Application in Anion Sensing and Transport
Our group has established a tradition in the chemistry of Lewis acidic organo-main group compounds that we have used for the construction of supramolecular structures as well as for the complexation of small anions including fluoride and cyanide. The main classes of compounds uncovered by our studies include organoboranes decorated by cationic functionalities such as ammonium or phosphonium groups as well as neutral and cationic antimony and tellurium compounds. As demonstrated in several publications, these derivatives can be used in water for the sequestration and sensing of a range of anions including fluoride and cyanide. Our most recent efforts suggest that cationic examples of the above-mentioned compounds promote efficient anion transport through artificial and biological membranes, opening the door to a range of applications including biological ones.
Carbenium Ion Chemistry
Over the years, we have had a sustained interest in the synthesis and study of main group compounds featuring Lewis acidic and electroactive carbenium functionalities. These efforts have led to the isolation of naphthalene-based dications, α-borylated carbenium ions as well as phosphonium-carbenium dications. In a recent extension of this chemistry, we have become interested in the possibility of using carbenium ions as Z-type ligands, a possibility supported by our recently published work on the synthesis and catalytic properties of derivatives with weak Au->C+ interactions.
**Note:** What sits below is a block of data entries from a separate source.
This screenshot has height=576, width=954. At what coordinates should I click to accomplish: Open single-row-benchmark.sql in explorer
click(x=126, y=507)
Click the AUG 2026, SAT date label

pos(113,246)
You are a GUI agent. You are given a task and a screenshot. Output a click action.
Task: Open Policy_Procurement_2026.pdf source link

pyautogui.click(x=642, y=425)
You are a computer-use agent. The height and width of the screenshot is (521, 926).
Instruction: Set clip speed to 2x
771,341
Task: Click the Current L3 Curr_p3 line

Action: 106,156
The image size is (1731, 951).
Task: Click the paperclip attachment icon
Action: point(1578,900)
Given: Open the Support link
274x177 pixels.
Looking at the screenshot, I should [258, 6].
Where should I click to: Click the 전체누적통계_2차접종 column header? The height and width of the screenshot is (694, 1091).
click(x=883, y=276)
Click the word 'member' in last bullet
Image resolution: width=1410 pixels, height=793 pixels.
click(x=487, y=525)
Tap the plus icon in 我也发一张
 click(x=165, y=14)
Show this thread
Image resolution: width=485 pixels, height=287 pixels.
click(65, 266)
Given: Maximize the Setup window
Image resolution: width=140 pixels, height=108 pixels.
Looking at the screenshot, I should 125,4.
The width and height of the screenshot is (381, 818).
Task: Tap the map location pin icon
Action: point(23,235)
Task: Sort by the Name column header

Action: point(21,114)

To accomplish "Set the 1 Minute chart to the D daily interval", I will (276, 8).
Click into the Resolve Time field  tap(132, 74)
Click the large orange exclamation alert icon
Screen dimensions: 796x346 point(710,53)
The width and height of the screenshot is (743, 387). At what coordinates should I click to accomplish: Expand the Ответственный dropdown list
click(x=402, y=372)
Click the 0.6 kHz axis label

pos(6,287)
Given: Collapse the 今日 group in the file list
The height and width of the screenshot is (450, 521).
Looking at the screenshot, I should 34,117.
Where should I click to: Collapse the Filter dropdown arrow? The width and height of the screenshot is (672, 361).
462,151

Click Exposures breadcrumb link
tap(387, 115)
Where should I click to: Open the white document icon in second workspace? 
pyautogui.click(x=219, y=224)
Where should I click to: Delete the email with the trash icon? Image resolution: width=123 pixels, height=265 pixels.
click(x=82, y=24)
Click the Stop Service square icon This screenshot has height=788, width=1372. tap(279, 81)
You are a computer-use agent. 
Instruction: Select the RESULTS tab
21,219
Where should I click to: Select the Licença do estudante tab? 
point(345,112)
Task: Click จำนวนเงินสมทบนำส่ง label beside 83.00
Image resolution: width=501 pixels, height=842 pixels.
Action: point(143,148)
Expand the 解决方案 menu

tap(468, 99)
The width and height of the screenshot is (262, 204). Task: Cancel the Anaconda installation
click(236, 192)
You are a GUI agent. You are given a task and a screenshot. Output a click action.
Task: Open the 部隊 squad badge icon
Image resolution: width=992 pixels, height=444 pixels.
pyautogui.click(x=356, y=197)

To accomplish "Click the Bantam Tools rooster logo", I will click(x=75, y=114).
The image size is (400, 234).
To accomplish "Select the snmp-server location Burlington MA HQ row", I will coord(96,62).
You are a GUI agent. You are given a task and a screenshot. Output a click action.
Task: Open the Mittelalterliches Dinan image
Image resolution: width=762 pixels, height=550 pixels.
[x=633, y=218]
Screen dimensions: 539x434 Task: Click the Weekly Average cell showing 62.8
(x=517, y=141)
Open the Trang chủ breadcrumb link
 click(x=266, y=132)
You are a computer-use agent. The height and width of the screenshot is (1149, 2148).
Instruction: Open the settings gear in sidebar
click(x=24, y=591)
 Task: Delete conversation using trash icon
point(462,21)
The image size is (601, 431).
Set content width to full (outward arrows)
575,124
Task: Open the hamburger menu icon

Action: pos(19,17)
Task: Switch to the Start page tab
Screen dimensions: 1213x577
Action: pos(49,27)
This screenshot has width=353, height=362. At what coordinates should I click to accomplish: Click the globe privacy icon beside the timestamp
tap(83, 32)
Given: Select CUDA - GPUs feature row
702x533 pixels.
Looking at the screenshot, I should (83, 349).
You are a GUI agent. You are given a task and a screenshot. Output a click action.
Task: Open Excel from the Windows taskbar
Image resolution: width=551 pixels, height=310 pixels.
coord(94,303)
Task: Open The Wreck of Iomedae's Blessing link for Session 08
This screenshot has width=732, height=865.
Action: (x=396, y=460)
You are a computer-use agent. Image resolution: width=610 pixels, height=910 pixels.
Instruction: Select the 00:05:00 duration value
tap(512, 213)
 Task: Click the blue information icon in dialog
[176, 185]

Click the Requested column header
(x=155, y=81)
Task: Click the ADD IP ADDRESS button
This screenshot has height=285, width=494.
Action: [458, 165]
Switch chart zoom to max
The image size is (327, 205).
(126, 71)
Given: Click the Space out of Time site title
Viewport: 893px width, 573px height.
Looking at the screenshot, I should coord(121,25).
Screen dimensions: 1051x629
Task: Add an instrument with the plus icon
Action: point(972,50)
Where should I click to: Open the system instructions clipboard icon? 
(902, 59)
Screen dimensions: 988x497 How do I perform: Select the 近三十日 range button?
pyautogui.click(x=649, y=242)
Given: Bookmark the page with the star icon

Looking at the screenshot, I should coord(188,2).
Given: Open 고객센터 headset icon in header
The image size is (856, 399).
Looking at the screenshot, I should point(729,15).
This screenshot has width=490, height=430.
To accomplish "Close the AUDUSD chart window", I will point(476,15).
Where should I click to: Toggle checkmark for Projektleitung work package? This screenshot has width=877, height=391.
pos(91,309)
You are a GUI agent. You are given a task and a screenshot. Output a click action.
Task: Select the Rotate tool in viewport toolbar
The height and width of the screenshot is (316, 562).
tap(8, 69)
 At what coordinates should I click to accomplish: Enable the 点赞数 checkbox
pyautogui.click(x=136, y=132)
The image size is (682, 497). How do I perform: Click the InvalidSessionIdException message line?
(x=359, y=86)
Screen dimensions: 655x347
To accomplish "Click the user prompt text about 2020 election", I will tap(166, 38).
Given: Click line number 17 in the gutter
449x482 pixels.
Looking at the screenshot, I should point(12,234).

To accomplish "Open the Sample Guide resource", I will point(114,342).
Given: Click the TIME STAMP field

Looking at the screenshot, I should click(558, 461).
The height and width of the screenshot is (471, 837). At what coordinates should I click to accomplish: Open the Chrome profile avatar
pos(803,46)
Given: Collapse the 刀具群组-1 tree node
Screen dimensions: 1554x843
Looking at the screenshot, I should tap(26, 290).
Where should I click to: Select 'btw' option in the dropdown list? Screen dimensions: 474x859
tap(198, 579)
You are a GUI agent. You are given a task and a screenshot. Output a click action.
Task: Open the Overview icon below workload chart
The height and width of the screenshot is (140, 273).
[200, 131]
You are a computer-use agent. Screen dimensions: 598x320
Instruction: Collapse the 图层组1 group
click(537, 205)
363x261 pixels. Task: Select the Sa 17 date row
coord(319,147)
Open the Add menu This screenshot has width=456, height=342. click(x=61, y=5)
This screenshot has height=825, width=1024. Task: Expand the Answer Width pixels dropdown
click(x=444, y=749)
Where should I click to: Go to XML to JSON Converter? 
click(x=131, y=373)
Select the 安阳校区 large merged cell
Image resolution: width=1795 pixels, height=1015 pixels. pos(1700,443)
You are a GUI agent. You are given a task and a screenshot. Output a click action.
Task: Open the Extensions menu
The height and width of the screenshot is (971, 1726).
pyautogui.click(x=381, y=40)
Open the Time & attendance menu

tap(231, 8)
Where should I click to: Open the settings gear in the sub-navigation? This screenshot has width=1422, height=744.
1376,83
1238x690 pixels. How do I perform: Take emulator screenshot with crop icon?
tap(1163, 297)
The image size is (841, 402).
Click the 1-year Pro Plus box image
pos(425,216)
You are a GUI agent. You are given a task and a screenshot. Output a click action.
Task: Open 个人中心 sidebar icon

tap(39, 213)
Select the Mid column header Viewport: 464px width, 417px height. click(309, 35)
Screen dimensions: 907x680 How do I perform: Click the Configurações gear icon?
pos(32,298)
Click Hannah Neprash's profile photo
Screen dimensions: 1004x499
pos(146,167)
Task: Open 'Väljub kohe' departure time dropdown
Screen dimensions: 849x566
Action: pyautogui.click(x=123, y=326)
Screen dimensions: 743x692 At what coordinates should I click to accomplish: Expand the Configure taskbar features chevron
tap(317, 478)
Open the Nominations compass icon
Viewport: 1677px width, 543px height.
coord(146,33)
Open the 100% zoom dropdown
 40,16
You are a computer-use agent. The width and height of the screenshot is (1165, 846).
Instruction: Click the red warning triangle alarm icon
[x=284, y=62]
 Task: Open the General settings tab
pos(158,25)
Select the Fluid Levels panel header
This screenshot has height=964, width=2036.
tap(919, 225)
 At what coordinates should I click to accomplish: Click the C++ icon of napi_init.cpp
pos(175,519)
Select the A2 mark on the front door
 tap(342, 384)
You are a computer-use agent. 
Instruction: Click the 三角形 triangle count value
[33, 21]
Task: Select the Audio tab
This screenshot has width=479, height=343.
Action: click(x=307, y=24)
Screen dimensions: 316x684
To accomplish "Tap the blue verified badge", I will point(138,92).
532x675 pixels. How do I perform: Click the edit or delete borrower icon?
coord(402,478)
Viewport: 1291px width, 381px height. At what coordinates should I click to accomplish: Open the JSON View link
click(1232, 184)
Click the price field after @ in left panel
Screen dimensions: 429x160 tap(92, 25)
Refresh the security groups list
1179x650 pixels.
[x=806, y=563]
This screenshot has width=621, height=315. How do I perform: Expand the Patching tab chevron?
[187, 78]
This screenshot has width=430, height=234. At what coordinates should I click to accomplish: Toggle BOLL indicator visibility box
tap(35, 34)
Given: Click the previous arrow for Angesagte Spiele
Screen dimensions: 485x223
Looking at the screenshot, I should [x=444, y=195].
Exploiting the Non-innocence of Antimony Ligands: From Organometallic Catalysis to the Photoreductive Elimination of Halogens
Although often regarded as heavy phosphine analogs, stibines behave as non-innocent ligands and display an unusual reactivity even when ligated to transition metals (M). This reactivity comes to light in their ability to undergo oxidation reactions without dissociation of the coordinated transition metal. This oxidation induces the formation of a M->Sb interaction resulting in a drastic Lewis acidity increase at the transition metal center. Using a family of gold stibine derivatives, we have demonstrated that such coordinated-stibine oxidation reactions can be used to afford potent hydroamination catalysts. Stibines are also non-innocent from a coordination point of view and can readily bind hard anions such as fluoride, without dissociation from the transition metal center. These anion binding events convert the antimony atom into a more strongly donating ligand, leading to an increase of electron density at the metal center. Our recent studies of these ligand-based coordination processes have shown that they can be exploited in reverse as a means to increase the electrophilic character of the transition metal center. This approach is illustrated by our work on antimony-platinum complexes and their conversion into active electrophilic hydroarylation and enyne cyclization catalysts via antimony-centered anion abstraction reactions. Finally, we are also interested in the photochemistry of M-Sb complexes with a special focus on systems that support antimony-centered photoreductive processes.